# Exercise
Render each line of the material below as a Markdown table with the columns Row and Line, numbering the rows in order and leaving out blank lines.

######

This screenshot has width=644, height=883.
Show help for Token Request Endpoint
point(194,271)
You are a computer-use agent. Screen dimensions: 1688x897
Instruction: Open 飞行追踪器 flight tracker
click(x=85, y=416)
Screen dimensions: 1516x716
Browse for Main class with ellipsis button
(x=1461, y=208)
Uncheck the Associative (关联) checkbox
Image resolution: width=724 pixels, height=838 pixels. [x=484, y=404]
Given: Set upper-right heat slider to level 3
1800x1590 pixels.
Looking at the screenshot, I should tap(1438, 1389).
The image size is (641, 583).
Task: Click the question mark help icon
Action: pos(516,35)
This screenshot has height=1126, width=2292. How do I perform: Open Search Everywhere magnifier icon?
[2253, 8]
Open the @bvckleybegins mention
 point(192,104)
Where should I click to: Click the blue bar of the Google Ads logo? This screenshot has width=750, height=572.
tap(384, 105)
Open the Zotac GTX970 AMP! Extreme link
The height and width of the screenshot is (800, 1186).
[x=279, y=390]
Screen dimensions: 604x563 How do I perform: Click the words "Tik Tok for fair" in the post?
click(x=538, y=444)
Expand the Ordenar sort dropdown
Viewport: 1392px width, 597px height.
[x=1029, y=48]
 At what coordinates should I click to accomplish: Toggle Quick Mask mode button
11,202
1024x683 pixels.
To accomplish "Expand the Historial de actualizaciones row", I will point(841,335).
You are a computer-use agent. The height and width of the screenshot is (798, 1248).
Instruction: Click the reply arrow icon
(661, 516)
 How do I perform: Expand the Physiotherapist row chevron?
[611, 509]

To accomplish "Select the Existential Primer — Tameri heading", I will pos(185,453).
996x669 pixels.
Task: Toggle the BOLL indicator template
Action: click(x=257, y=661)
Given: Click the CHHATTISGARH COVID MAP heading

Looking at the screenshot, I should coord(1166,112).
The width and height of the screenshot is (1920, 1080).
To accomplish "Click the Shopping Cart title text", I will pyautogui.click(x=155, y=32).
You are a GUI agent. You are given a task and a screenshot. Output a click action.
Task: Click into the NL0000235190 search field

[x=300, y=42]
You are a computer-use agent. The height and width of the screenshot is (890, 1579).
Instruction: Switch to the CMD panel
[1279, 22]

######

# Exercise response
| Row | Line |
|---|---|
| 1 | This screenshot has width=644, height=883. |
| 2 | Show help for Token Request Endpoint |
| 3 | point(194,271) |
| 4 | You are a computer-use agent. Screen dimensions: 1688x897 |
| 5 | Instruction: Open 飞行追踪器 flight tracker |
| 6 | click(x=85, y=416) |
| 7 | Screen dimensions: 1516x716 |
| 8 | Browse for Main class with ellipsis button |
| 9 | (x=1461, y=208) |
| 10 | Uncheck the Associative (关联) checkbox |
| 11 | Image resolution: width=724 pixels, height=838 pixels. [x=484, y=404] |
| 12 | Given: Set upper-right heat slider to level 3 |
| 13 | 1800x1590 pixels. |
| 14 | Looking at the screenshot, I should tap(1438, 1389). |
| 15 | The image size is (641, 583). |
| 16 | Task: Click the question mark help icon |
| 17 | Action: pos(516,35) |
| 18 | This screenshot has height=1126, width=2292. How do I perform: Open Search Everywhere magnifier icon? |
| 19 | [2253, 8] |
| 20 | Open the @bvckleybegins mention |
| 21 |  point(192,104) |
| 22 | Where should I click to: Click the blue bar of the Google Ads logo? This screenshot has width=750, height=572. |
| 23 | tap(384, 105) |
| 24 | Open the Zotac GTX970 AMP! Extreme link |
| 25 | The height and width of the screenshot is (800, 1186). |
| 26 | [x=279, y=390] |
| 27 | Screen dimensions: 604x563 How do I perform: Click the words "Tik Tok for fair" in the post? |
| 28 | click(x=538, y=444) |
| 29 | Expand the Ordenar sort dropdown |
| 30 | Viewport: 1392px width, 597px height. |
| 31 | [x=1029, y=48] |
| 32 |  At what coordinates should I click to accomplish: Toggle Quick Mask mode button |
| 33 | 11,202 |
| 34 | 1024x683 pixels. |
| 35 | To accomplish "Expand the Historial de actualizaciones row", I will point(841,335). |
| 36 | You are a computer-use agent. The height and width of the screenshot is (798, 1248). |
| 37 | Instruction: Click the reply arrow icon |
| 38 | (661, 516) |
| 39 |  How do I perform: Expand the Physiotherapist row chevron? |
| 40 | [611, 509] |
| 41 | To accomplish "Select the Existential Primer — Tameri heading", I will pos(185,453). |
| 42 | 996x669 pixels. |
| 43 | Task: Toggle the BOLL indicator template |
| 44 | Action: click(x=257, y=661) |
| 45 | Given: Click the CHHATTISGARH COVID MAP heading |
| 46 | Looking at the screenshot, I should coord(1166,112). |
| 47 | The width and height of the screenshot is (1920, 1080). |
| 48 | To accomplish "Click the Shopping Cart title text", I will pyautogui.click(x=155, y=32). |
| 49 | You are a GUI agent. You are given a task and a screenshot. Output a click action. |
| 50 | Task: Click into the NL0000235190 search field |
| 51 | [x=300, y=42] |
| 52 | You are a computer-use agent. The height and width of the screenshot is (890, 1579). |
| 53 | Instruction: Switch to the CMD panel |
| 54 | [1279, 22] |